FRAGMENT TEKSTU:
------------------------------------

„Profesor w drodze, już jest w Doruchowie, gdzie kiedyś spalono czarownice”!

DSC_0112 (Copy)Felieton/przemyślenia

27 marca zostaliśmy zaproszeni na posiedzenie wspólne Komisji Rady Miejskiej w Wieruszowie m.in. w sprawie procedury odwołania radnego i burmistrza Wieruszowa. Na posiedzenie komisji został zaproszony prof. Marek Szewczyk z Wielkopolskiego Ośrodka Kształcenia i Studiów Samorządowych, który za swój cel miał zapoznać radnych z zadaniami i kompetencją burmistrza i rady.

„Profesor w drodze, już jest w Doruchowie, gdzie kiedyś spalono czarownice”– tymi słowami burmistrz Wieruszowa Rafał Przybył radosnym tonem przekazał informację radnym i gościom, mając zapewne na uwadze, iż pan profesor już jest   n i e d a l e k o.
Po przybyciu pana prof. Marka Szewczyka przewodniczący Rady Miejskiej w Wieruszowie pan Waldemar Kasprzak otworzył posiedzenie wspólne Komisji RM. Najpierw pochylono się nad rozpatrzeniem wniosków w sprawie wszczęcia procedury odwołania ze stanowiska Burmistrza Wieruszowa p. Rafała Przybyła, a następnie w sprawie wszczęcia procedury wygaszenia mandatu radnego Rady Miejskiej w Wieruszowie p. Konrada Parusińskiego.

------------------------------------

DANE:
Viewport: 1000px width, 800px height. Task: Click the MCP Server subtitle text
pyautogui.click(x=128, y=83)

------------------------------------

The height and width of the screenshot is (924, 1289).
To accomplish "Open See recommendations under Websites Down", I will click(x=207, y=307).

------------------------------------

DO ZROBIENIA:
A) Odpowiedz na podstawie fragmentu tekstu:
(i) Którego dnia odbyło się wspólne posiedzenie Komisji Rady Miejskiej w Wieruszowie?
(ii) Z jakiej instytucji przybył prof. Marek Szewczyk?
(iii) Kto otworzył wspólne posiedzenie Komisji RM?
B) Oceń, czy poniższe stwierdzenia są zgodne z fragmentem tekstu. Przy każdym odpowiedz „tak” lub „nie” i przytocz rozstrzygające słowa.
(i) Posiedzenie otworzył burmistrz Wieruszowa Rafał Przybył.
(ii) Wnioski dotyczące burmistrza rozpatrzono przed wnioskami dotyczącymi radnego Konrada Parusińskiego.
(iii) Celem prof. Marka Szewczyka było zapoznanie radnych z zadaniami i kompetencją burmistrza i rady.

ODPOWIEDZI DO ZADAŃ:
A)
(i) 27 marca.
(ii) Z Wielkopolskiego Ośrodka Kształcenia i Studiów Samorządowych.
(iii) Przewodniczący Rady Miejskiej w Wieruszowie Waldemar Kasprzak.

B)
(i) Nie: „przewodniczący Rady Miejskiej w Wieruszowie pan Waldemar Kasprzak otworzył posiedzenie wspólne Komisji RM”.
(ii) Tak: „Najpierw pochylono się nad rozpatrzeniem wniosków w sprawie wszczęcia procedury odwołania ze stanowiska Burmistrza Wieruszowa p. Rafała Przybyła, a następnie w sprawie wszczęcia procedury wygaszenia mandatu radnego Rady Miejskiej w Wieruszowie p. Konrada Parusińskiego”.
(iii) Tak: „który za swój cel miał zapoznać radnych z zadaniami i kompetencją burmistrza i rady”.